Jacob Aaron, MD, Dina Ahmad, MD, Zachary L. Smith, DO
University Hospitals Case Medical Center, Case Western Reserve University, Cleveland, OH
Introduction: Ansa pancreatica is a rare anatomical variation of the pancreatic duct where there is communication between the ventral pancreatic duct, which forms an ansa loop, and the accessory pancreatic duct. Its prevalence is estimated to be 1% in general population, and its presence can predispose to acute pancreatitis. We present an interesting and rare case of chronic pancreatitis with a pancreatic duct stricture in the setting of ansa pancreatica.
Case Description/Methods: A 54-year-old female with a heterozygous CFTR mutation and a long-standing history of recurrent acute and now chronic pancreatitis. Two weeks after an episode of acute pancreatitis, a magnetic resonance cholangiopancreatography (MRCP) was performed showing a new stricture in the pancreatic duct near the genu, with pre-stenotic ductal dilation. Two prior endoscopic retrograde cholangiopancreatographies had been performed to attempt pancreatic duct endotherapy, but these were unsuccessful in achieving deep wire cannulation beyond the ansa loop. (image 1A-1B). The pancreatic duct in the genu of the pancreas was noted to have moderate stenosis on MRCP (image 1C). After a discussion with the patient, the decision was made to re-attempt endoscopic therapy. The ventral pancreatic duct was initially cannulated. The 0.025 inch angled guidewire was again unable to navigate the ansa loop and into the distal pancreas. Thereafter, we attempted dorsal pancreatic duct cannulation via the monir papilla. The guidewire was advanced successfully beyond the stricture and into the opacified body and tail (image 1D).
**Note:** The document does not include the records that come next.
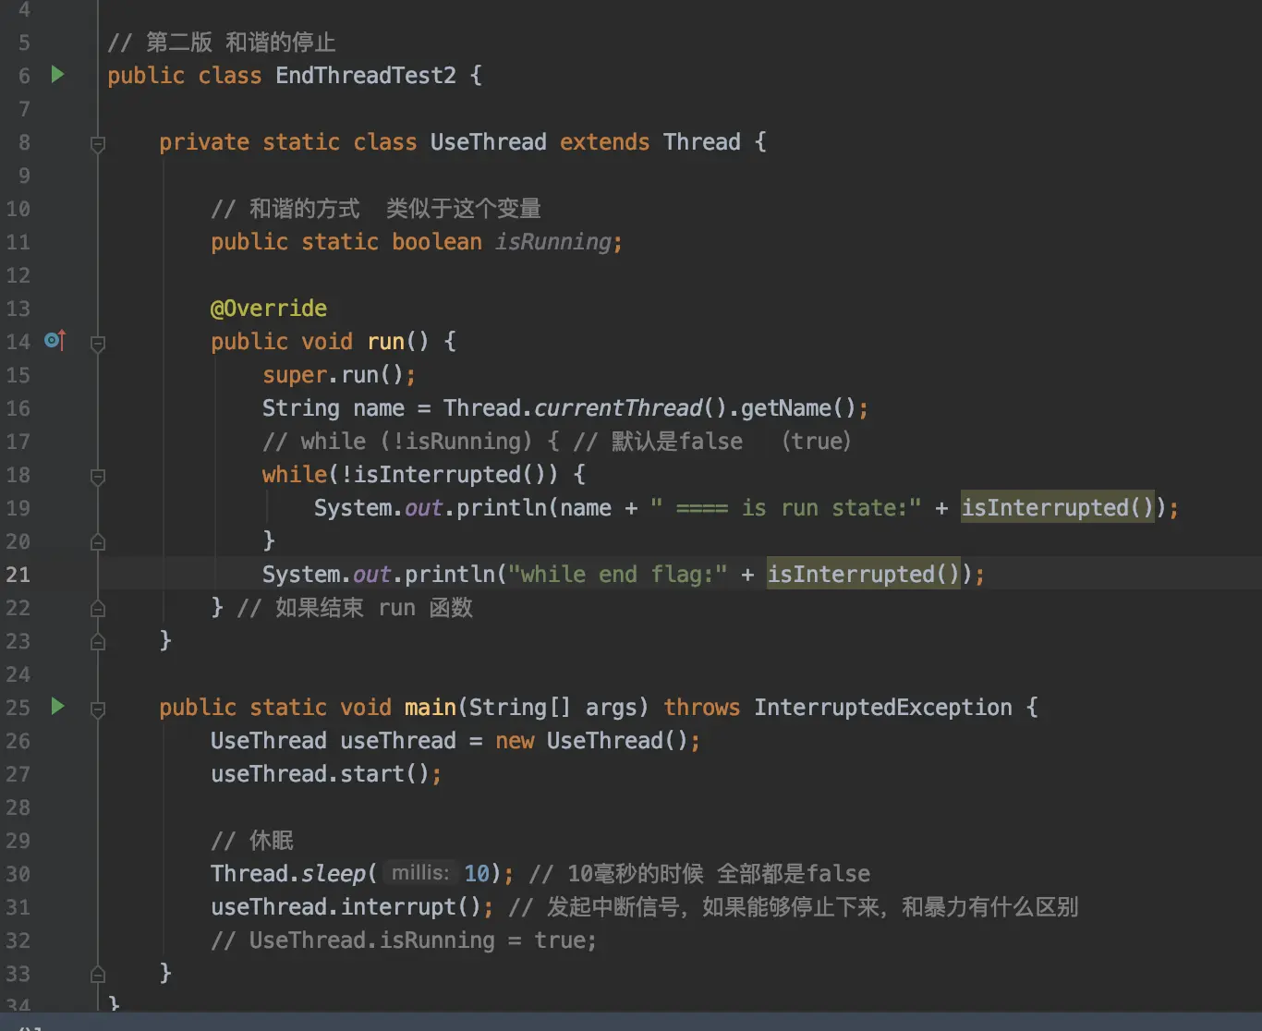Click the run icon beside the main method
This screenshot has height=1031, width=1262.
click(57, 707)
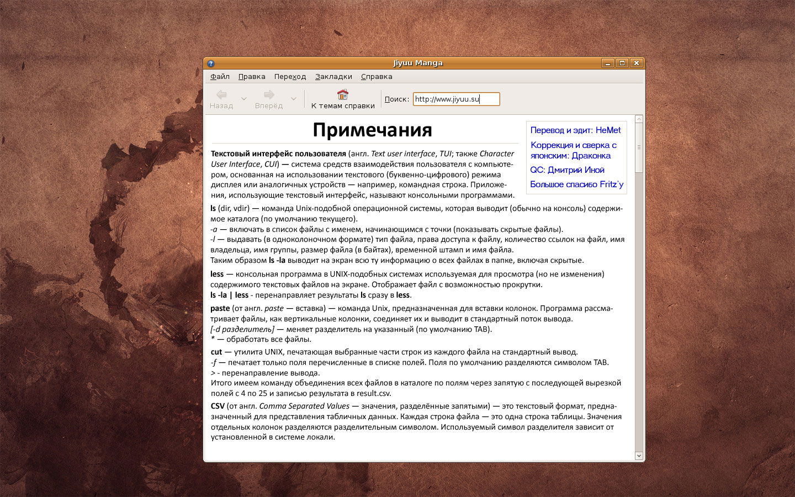
Task: Expand the back history dropdown arrow
Action: click(243, 99)
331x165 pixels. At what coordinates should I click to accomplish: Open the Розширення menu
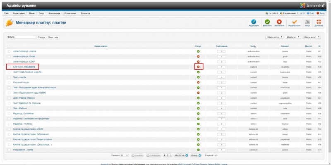(70, 13)
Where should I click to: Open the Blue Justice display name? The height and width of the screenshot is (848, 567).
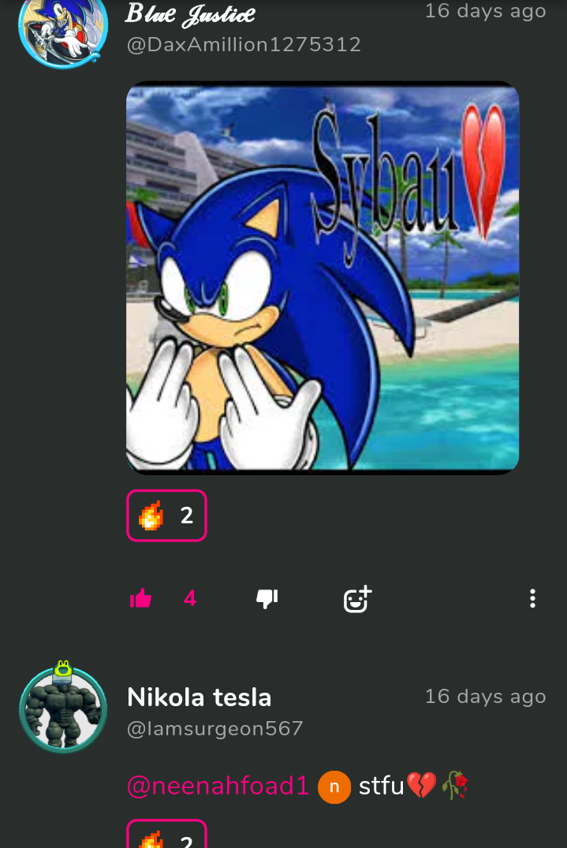click(190, 15)
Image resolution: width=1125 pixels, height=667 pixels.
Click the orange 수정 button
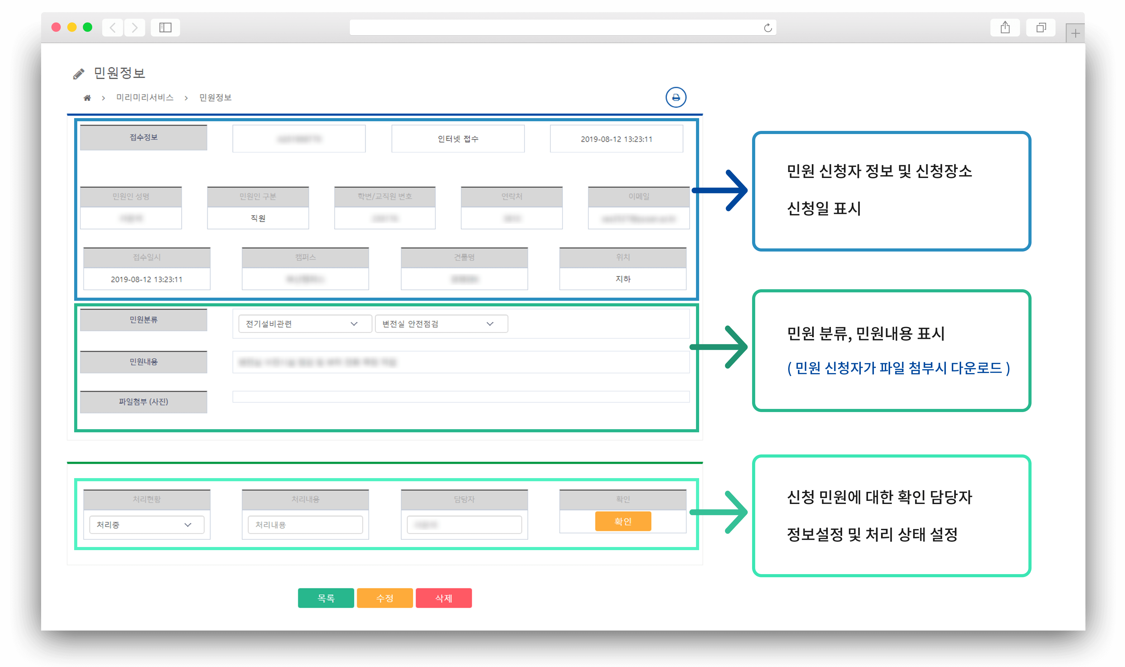(x=385, y=598)

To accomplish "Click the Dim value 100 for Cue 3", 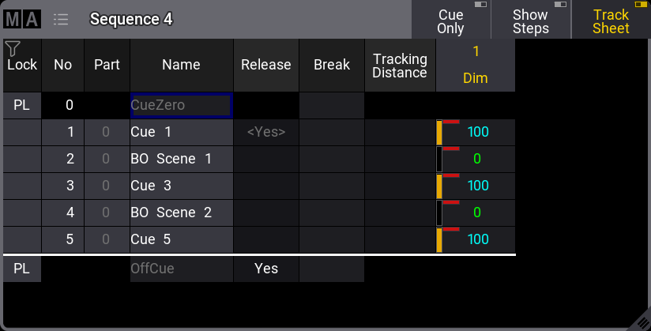I will tap(479, 186).
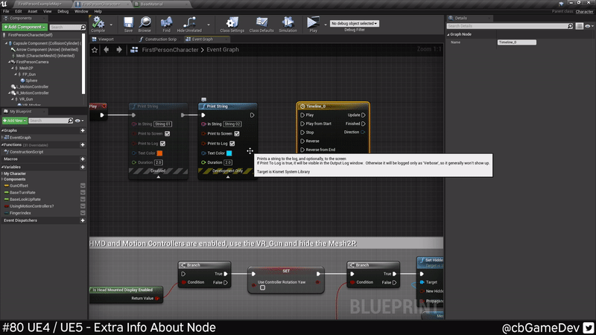The width and height of the screenshot is (596, 335).
Task: Collapse the Variables section
Action: click(3, 168)
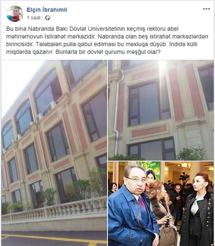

The minor papilla and the stricture in the genu were dilated with a 7 Fr catheter dilator. After a minor papillotomy a 7 Fr by 8 cm plastic stent was placed into the dorsal pancreatic duct (image 1E, 2). The stent was removed 6 weeks later, and the duct remained patent. The patient has had no recurrence of acute pancreatitis to date.
Discussion: While the prevalence of ansa pancreatica is low, its presence can have great impact on the necessary approach for endoscopic therapy in chronic pancreatitis. In our case, the patient failed several ERCP attempts via ventral duct cannulation, and endoscopic therapy was successful only when cannulation of dorsal pancreatic duct was performed. In conclusion, in patients with chronic pancreatitis, recognition of ansa pancreatica, when present, is important to guide the endoscopic approach to treatment as minor papilla cannulation, a necessary skill for the interventional endoscopist, may be required.
Citation: Jacob Aaron, MD, Dina Ahmad, MD, Zachary L. Smith, DO. P2406 - ENDOSCOPIC CHALLENGES IN A PATIENT WITH ANSA PANCREATICA AND RECURRENT PANCREATITIS. Program No. P2406. ACG 2019 Annual Scientific Meeting Abstracts. San Antonio, Texas: American College of Gastroenterology.